L’épuisement de droit de divulgation

Publication

ISABELLE WEKSTEIN

En jugeant, par un arrêt du 21 novembre 2006, que la distribution d’albums de BD sous forme de prime gratuite portait atteinte au droit moral des auteurs, la Cour de cassation a jeté le trouble sur les limites du droit de divulgation.. Avec le droit à la paternité et le droit au respect de l’œuvre, le droit de divulgation constitue l’un des attributs du droit moral de l’auteur, consacré par l’art. L. 121-2 du CPI qui dispose que « l’auteur a seul le droit de divulguer son œuvre […] », qu’« il détermine le procédé de divulgation et fixe les conditions de celle-ci ». Mais que faut-il entendre par divulgation ? Celle-ci s’opère-t-elle une fois pour toutes ou l’auteur est-il en droit de soumettre à son autorisation toute nouvelle divulgation de son œuvre ? La loi ne le dit pas.

En l’absence de définition légale, deux courants doctrinaux s’affrontent.
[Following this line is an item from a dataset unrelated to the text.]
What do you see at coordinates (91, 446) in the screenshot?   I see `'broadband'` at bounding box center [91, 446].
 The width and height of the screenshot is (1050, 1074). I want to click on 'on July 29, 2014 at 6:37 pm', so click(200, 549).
Pour le premier, la divulgation est une réalité objective, un fait purement matériel qui n’intervient qu’une fois : dès lors que l’œuvre a une première fois été portée à la connaissance du public, l’auteur ne peut plus exercer son droit de divulgation en s’opposant, au nom de celui-ci, à l’exploitation de l’œuvre par d’autres modes. Le droit de divulgation est dit épuisé. Une jurisprudence incertaine.
Pour le second, la divulgation est au contraire entendue de manière subjective : c’est la volonté de l’auteur de divulguer l’œuvre, et peu importe qu’en définitive elle l’ait été ou non. Par exemple, dans l’affaire des Boréades, on sait que Rameau avait voulu divulguer son opéra et que les représentations n’avaient été annulées que par l’effet de la censure royale. L’œuvre devrait donc être considérée comme divulguée du fait de la volonté manifestée par l’auteur (le TGI de Paris, par un jugement du 12 septembre 2007, n’a cependant pas été de cet avis). Conséquence de cette acception subjective prônée par ce courant doctrinal : le droit de divulgation ne s’épuise pas par la première communication de l’œuvre au public. Chaque nouvelle forme de communication devra donc être autorisée par l’auteur. Si des décisions en sens inverse peuvent être brandies par les partisans de l’une et l’autre thèse, un fort courant jurisprudentiel des juges du fond penche cependant en faveur de la divulgation entendue comme un fait matériel et comme un droit qui s’épuise lors de la première divulgation de l’œuvre. En témoignent, notamment, plusieurs décisions de la cour d’appel de Paris rendues en 2001 et 2002, ainsi qu’un arrêt de la cour d’appel de Toulouse du 10 mai 2007 ayant jugé que la soutenance d’une thèse, suivie d’une conférence donnée par l’auteur, emportaient divulgation de celle-ci, en sorte que l’auteur ne pouvait s’opposer à sa consultation dans les rayons de la bibliothèque universitaire où elle avait été déposée.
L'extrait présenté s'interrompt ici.